In another study, the effects of ingesting native indica rice starch, as well as two physically and enzymatically modified starches, on the effects of blood glucose and TG serum levels were evaluated. In this case, the NS was hydrolyzed with α-amylase, resulting in a product with 15.3% RS and 20.2% crystallinity. The starch treatments were evaluated in streptozotocin-induced diabetic rats and were administered daily through a stomach tube at a dose of 2 g. The modified starches led to a greater hypoglycemic effect in comparison with the same proportion of NS, and the TG concentration of the group treated with RS was similar to that of the control 40. Similarly, in male Wistar rats fed non-digestible dextrin (35 g/kg of body weight) on demand during 28 days, decreases in TG serum (p < 0.05) and HDL (p < 0.001) concentrations were observed. The TG values reported in blood serum were lower than those of the present study, which may be due to the RS type and the higher administered dose 41. Thus, a relationship can be confirmed between the elevation of BP and the elevation of TC, TG and glucose levels, among others, in blood serum 42. Consequently, a decrease in these latter parameters occurred in the present study as a result of the dietary treatments, coinciding with the effects of decreasing BP.

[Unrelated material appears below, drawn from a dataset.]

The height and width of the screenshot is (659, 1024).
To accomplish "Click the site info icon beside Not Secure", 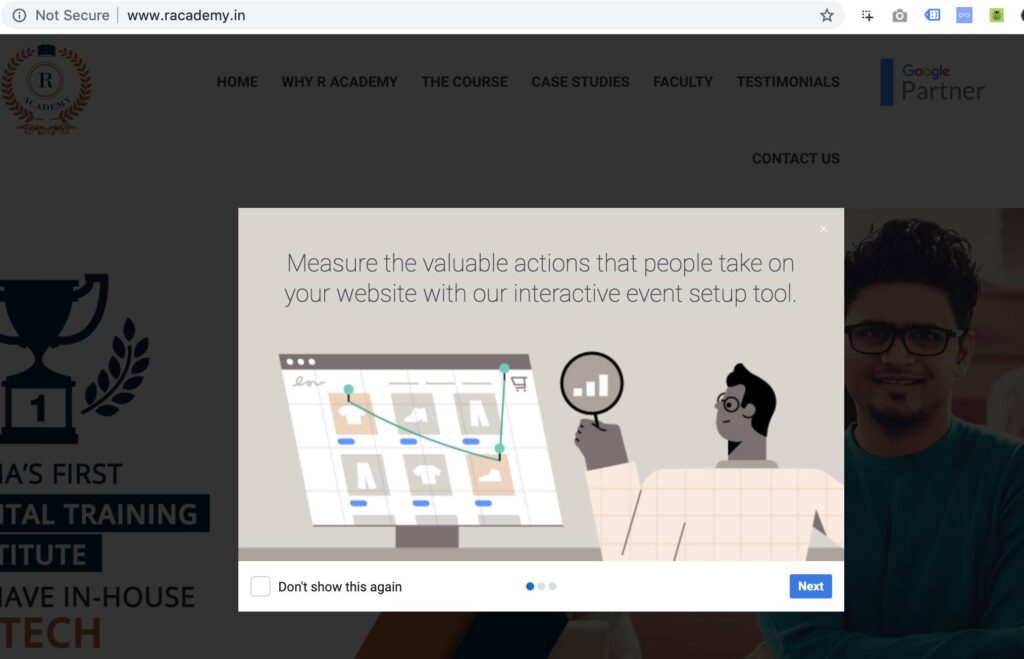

In conclusion, the native banana starch and its modified products (pyrodextrin and enzymatically resistant maltodextrin) had beneficial effects on glycemic metabolism, insulin resistance, and blood pressure in obese rats fed a high sucrose diet. Although the modified starches presented lower resistance to digestion than the native starch, their expected properties were maintained. This is relevant because native starch must first be modified before being incorporated into foods during their processing. The changes in the structural reorganization of starch during its modification likely increase the proportion of slow digestible starch, which has favorable physiological effects. Thus, the incorporation of modified starches as ingredients in foods is a promising source of non-conventional fiber for use in special dietary regimes.